__Your objective__: Convert the records below into a JSON list of strings, with one string for each line and blank lines omitted.

-- start of Supplied records --

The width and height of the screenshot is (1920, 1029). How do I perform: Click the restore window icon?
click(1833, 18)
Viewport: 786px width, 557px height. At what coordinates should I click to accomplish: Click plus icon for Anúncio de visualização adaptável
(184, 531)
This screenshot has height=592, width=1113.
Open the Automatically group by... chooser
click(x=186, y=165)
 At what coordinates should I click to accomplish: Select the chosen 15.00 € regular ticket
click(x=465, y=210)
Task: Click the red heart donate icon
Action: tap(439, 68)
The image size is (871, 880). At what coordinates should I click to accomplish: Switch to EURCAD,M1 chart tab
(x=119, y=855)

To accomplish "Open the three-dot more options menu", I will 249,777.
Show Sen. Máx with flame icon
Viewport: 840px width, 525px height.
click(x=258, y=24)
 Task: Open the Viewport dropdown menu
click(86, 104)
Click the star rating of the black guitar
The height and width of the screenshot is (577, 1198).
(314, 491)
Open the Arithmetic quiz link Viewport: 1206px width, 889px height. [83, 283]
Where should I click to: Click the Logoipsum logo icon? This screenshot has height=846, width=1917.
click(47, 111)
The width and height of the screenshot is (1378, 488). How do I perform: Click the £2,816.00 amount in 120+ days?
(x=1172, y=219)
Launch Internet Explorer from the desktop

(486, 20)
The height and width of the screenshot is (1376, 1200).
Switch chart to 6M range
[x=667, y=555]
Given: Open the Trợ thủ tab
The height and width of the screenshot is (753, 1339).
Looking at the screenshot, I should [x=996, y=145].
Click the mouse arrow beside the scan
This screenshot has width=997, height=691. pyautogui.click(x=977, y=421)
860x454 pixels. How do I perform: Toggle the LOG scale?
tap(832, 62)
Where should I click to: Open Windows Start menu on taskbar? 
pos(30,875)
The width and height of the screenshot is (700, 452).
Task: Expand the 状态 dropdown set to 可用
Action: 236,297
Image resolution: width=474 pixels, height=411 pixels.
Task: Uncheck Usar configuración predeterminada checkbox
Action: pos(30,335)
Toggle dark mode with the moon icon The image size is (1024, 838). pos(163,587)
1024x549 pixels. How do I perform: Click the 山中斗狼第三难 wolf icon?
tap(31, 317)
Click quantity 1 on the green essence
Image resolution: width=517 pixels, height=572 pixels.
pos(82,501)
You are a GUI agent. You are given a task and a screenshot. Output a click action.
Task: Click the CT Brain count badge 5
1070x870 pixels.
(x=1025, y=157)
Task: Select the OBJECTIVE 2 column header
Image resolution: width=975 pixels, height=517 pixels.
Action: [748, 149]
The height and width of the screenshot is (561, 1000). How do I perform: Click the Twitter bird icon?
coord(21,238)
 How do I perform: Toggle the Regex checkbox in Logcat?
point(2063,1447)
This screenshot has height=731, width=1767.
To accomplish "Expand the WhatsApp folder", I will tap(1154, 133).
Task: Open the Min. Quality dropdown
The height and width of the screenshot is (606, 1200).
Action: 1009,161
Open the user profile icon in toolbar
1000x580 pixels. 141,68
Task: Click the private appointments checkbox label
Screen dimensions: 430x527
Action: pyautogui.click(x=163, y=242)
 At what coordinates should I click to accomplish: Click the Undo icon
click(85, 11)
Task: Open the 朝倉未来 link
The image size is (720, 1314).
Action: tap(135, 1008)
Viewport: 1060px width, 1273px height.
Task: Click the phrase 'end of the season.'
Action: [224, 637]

-- end of Supplied records --

__Result of the task__:
[
  "The width and height of the screenshot is (1920, 1029). How do I perform: Click the restore window icon?",
  "click(1833, 18)",
  "Viewport: 786px width, 557px height. At what coordinates should I click to accomplish: Click plus icon for Anúncio de visualização adaptável",
  "(184, 531)",
  "This screenshot has height=592, width=1113.",
  "Open the Automatically group by... chooser",
  "click(x=186, y=165)",
  " At what coordinates should I click to accomplish: Select the chosen 15.00 € regular ticket",
  "click(x=465, y=210)",
  "Task: Click the red heart donate icon",
  "Action: tap(439, 68)",
  "The image size is (871, 880). At what coordinates should I click to accomplish: Switch to EURCAD,M1 chart tab",
  "(x=119, y=855)",
  "To accomplish \"Open the three-dot more options menu\", I will 249,777.",
  "Show Sen. Máx with flame icon",
  "Viewport: 840px width, 525px height.",
  "click(x=258, y=24)",
  " Task: Open the Viewport dropdown menu",
  "click(86, 104)",
  "Click the star rating of the black guitar",
  "The height and width of the screenshot is (577, 1198).",
  "(314, 491)",
  "Open the Arithmetic quiz link Viewport: 1206px width, 889px height. [83, 283]",
  "Where should I click to: Click the Logoipsum logo icon? This screenshot has height=846, width=1917.",
  "click(47, 111)",
  "The width and height of the screenshot is (1378, 488). How do I perform: Click the £2,816.00 amount in 120+ days?",
  "(x=1172, y=219)",
  "Launch Internet Explorer from the desktop",
  "(486, 20)",
  "The height and width of the screenshot is (1376, 1200).",
  "Switch chart to 6M range",
  "[x=667, y=555]",
  "Given: Open the Trợ thủ tab",
  "The height and width of the screenshot is (753, 1339).",
  "Looking at the screenshot, I should [x=996, y=145].",
  "Click the mouse arrow beside the scan",
  "This screenshot has width=997, height=691. pyautogui.click(x=977, y=421)",
  "860x454 pixels. How do I perform: Toggle the LOG scale?",
  "tap(832, 62)",
  "Where should I click to: Open Windows Start menu on taskbar? ",
  "pos(30,875)",
  "The width and height of the screenshot is (700, 452).",
  "Task: Expand the 状态 dropdown set to 可用",
  "Action: 236,297",
  "Image resolution: width=474 pixels, height=411 pixels.",
  "Task: Uncheck Usar configuración predeterminada checkbox",
  "Action: pos(30,335)",
  "Toggle dark mode with the moon icon The image size is (1024, 838). pos(163,587)",
  "1024x549 pixels. How do I perform: Click the 山中斗狼第三难 wolf icon?",
  "tap(31, 317)",
  "Click quantity 1 on the green essence",
  "Image resolution: width=517 pixels, height=572 pixels.",
  "pos(82,501)",
  "You are a GUI agent. You are given a task and a screenshot. Output a click action.",
  "Task: Click the CT Brain count badge 5",
  "1070x870 pixels.",
  "(x=1025, y=157)",
  "Task: Select the OBJECTIVE 2 column header",
  "Image resolution: width=975 pixels, height=517 pixels.",
  "Action: [748, 149]",
  "The height and width of the screenshot is (561, 1000). How do I perform: Click the Twitter bird icon?",
  "coord(21,238)",
  " How do I perform: Toggle the Regex checkbox in Logcat?",
  "point(2063,1447)",
  "This screenshot has height=731, width=1767.",
  "To accomplish \"Expand the WhatsApp folder\", I will tap(1154, 133).",
  "Task: Open the Min. Quality dropdown",
  "The height and width of the screenshot is (606, 1200).",
  "Action: 1009,161",
  "Open the user profile icon in toolbar",
  "1000x580 pixels. 141,68",
  "Task: Click the private appointments checkbox label",
  "Screen dimensions: 430x527",
  "Action: pyautogui.click(x=163, y=242)",
  " At what coordinates should I click to accomplish: Click the Undo icon",
  "click(85, 11)",
  "Task: Open the 朝倉未来 link",
  "The image size is (720, 1314).",
  "Action: tap(135, 1008)",
  "Viewport: 1060px width, 1273px height.",
  "Task: Click the phrase 'end of the season.'",
  "Action: [224, 637]"
]